Purpose of the flight and payload description
The STRATOLAB manned balloon program was born in middle 50's when the US Navy refloated a previous project from late 40's called Helios and managed by balloon pioneer Jean Piccard. It included the construction of a sealed rounded capsule, which was comissioned by the Navy to General Mills Inc., a balloon firm from Minneapolis responsible at the time of their Skyhook unmanned balloon program. After the cancellation of Helios, before making any flight in 1948 the gondola was stored at the Lakehurst Naval Air Station until the project was resurfaced seven years later as project Stratolab.
The objective of the program was to conduct research in aerospace medicine, collect geophysical and astrophysical measurements and evaluate military techniques and equipment for flight at extreme altitudes, using personnel as observers, as inexpensive servomechanisms for scientific instrumentation or simply as test subjects. Unlike the other manned program of the time -Air Force's MANHIGH- the STRATOLAB effort included allways a two men crew and three flight profiles: low and medium altitude ones to 12.000 ft and 40.000 ft respectivelly using an open gondola and the high altitude ones using the sealed gondola which reached the stratosphere itself. The scientific Officer of the project was Lieutenant Commander Malcolm D. Ross while Navy Captain Normal Lee Barr, MD, was the flight surgeon.
The system used in the medium altitude flights consisted of an open gondola for personnel, similar to that used in the low level flights along with a larger balloon, as the system would reach altitudes nearing 40.000 feet.
Aside the instrumentation to sense and indicate altitude and rate of climb or descent, the major difference was the addition of a suitable oxygen supply and cold weather clothing for the crew.
As ocurred in the low level systems a simple valve in the top of the balloon, controled manually or electrically from the gondola and an appropriate amount of ballast (sand or iron dust) allowed vertical control of the aerostat.
Because the gondola was open and its size and shape were easily varied in accordance with experimental requeriments there was a large amount of flexibility in the size, shape and weight of scientific instruments which were used by personnel in the gondola.
Another addition was a cargo parachute for use as an automatic safety device in case of a balloon failure. It linked the balloon with the gondola serving also as load line.

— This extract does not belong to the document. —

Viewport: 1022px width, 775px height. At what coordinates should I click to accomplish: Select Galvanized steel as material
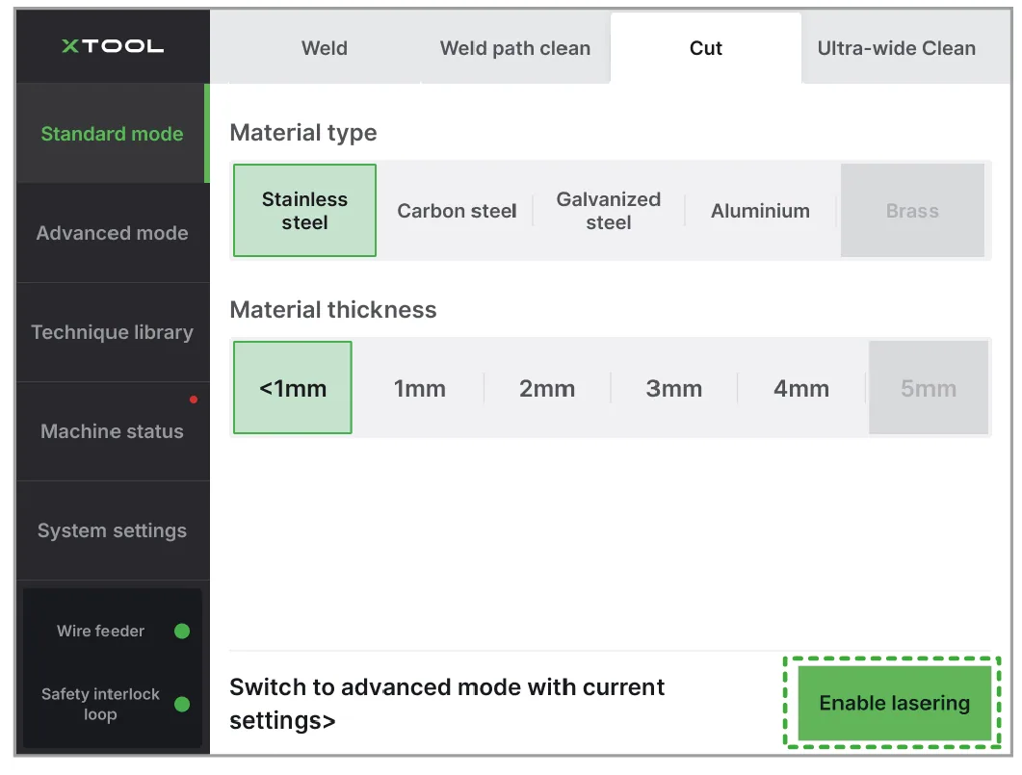pos(608,211)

Details of the balloon flight
Balloon launched on: 8/10/1956
Launch site: University of Minnesota Airport, New Brighton, US
Balloon launched by: General Mills Inc.
Balloon manufacturer/size/composition: Zero Pressure Balloon General Mills - 124.000 cuft
End of flight (L for landing time, W for last contact, otherwise termination time): 8/10/1956
Landing site: Near Stevens Point, Winsconsin, US
This was the first balloon mission using the intermediate Stratolab system. The pilots were Malcolm D. Ross and Lieutenant Commander M.Lee Lewis and the objective of the flight was to photograph condensation trails from jet aircraft at a relative short distance.
Secondary measurements were physiological as part of another Navy project known as RAM (Research Aviation Medicine). The pilots worn sensors that telemetered vital variables as body and skin temperatures, electrocardiograms, respiratory rate and so on.
The flight was smoothly and succesfully conducted with the pilots piercing the tropopause and venturing to an altitude of 40.000 feet in tke lower stratosphere.
This experimental effort was the first manned balloon flight into the stratosphere since the Explorer II mission in 1935 and historically it marked a new technological era because it was the first manned stratospheric flight ever made in a plastic balloon.